» Excerpt provided:
She came back in the afternoon, and said Kate’s platelet level was lower. It was in the 90s, but she was confused, since Kate appeared healthier and much more active, so she wanted to do a second blooddraw. We got the results back that evening and her platelet level was down to 89. Dr. Elizabeth said that if it continued to go down that we would have to go to the clinic in Puerto Plata, because the platelets are the component of the blood that assists with clotting, and if Kate were to get a cut it could be dangerous. In a clinic she would be able to get platelets if necessary. For me this really caught me off guard. I was not prepared for Kate to need to recieve blood. I think I would have been as upset in the States, but it was difficult to hear. Dr. Elizabeth said we could wait until the morning, but if the platelet level did not start coming up we couldn’t keep treating her at home. Maribel stayed the night with us again. This night, Kate wanted to sleep with us. We slept with the door open so Maribel could come in to check the IV bag and medication. At this point we had run out of the children’s Tylenol that melts in your mouth and had to move to liquid medication that Kate did not like and didn’t want to take. We had to use a syringe to put it into her mouth. This was a very rough sleepless night. We were very appreciative for the help Maribel gave us. Despite the difficulty with communication. she was very supportive and good with Kate. That next morning Dr. Elizabeth returned for another round of bloodwork. Kate no longer fought and argued about the blood draw and sat there bravely and let Dr. Elizabeth take the blood. One thing that has amazed me is the resiliency and adaptabilty of children. Kate’s IV pole quickly became like an appendage and she had no trouble getting around the house and going about her normal routine. We got the results that Kate’s platelets were up to 100. Still low, but we could stay home. THANK YOU LORD!!!

Kate was now on the upswing. Saturday night we did not have Maribel, she had to work at a clinic. It was a much better evening. Melissa had been praying about the medication issue and prayed that Kate would be able to take the liquid medication without trouble, as she prayed she was reminded of another spot in the medicine cabinet where she had stored a different kind of children’s Tylenol. It is one that Kate had difficulty taking in the past but this time, faced with the alternative, she took it with no problem. THANK YOU LORD!!!

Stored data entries
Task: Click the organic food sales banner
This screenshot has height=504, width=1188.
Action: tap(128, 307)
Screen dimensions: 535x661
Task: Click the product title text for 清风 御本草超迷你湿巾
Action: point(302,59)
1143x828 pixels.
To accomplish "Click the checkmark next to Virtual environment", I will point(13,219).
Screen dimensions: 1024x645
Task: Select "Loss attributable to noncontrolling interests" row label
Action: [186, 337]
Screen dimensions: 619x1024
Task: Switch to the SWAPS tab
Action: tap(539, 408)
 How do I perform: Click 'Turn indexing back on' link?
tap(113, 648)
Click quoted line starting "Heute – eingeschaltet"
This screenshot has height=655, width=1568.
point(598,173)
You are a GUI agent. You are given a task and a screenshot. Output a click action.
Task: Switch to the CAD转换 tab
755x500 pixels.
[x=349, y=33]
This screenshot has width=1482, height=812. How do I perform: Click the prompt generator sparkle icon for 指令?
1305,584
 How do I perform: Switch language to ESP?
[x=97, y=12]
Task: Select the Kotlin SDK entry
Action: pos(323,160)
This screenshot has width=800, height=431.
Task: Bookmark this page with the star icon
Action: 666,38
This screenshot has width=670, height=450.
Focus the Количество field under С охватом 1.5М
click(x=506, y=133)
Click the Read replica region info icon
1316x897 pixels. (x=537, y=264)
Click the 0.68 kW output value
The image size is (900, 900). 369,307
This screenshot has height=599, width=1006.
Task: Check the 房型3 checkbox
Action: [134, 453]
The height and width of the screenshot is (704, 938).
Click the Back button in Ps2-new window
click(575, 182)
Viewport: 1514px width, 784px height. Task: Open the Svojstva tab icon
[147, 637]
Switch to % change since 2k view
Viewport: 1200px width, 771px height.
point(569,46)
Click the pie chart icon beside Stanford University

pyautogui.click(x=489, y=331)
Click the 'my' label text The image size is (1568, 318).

» Task requirements: In the account of Kate's illness, what was her platelet level after the second blood draw? These records come from a separate source.

» Final answer: It was down to 89.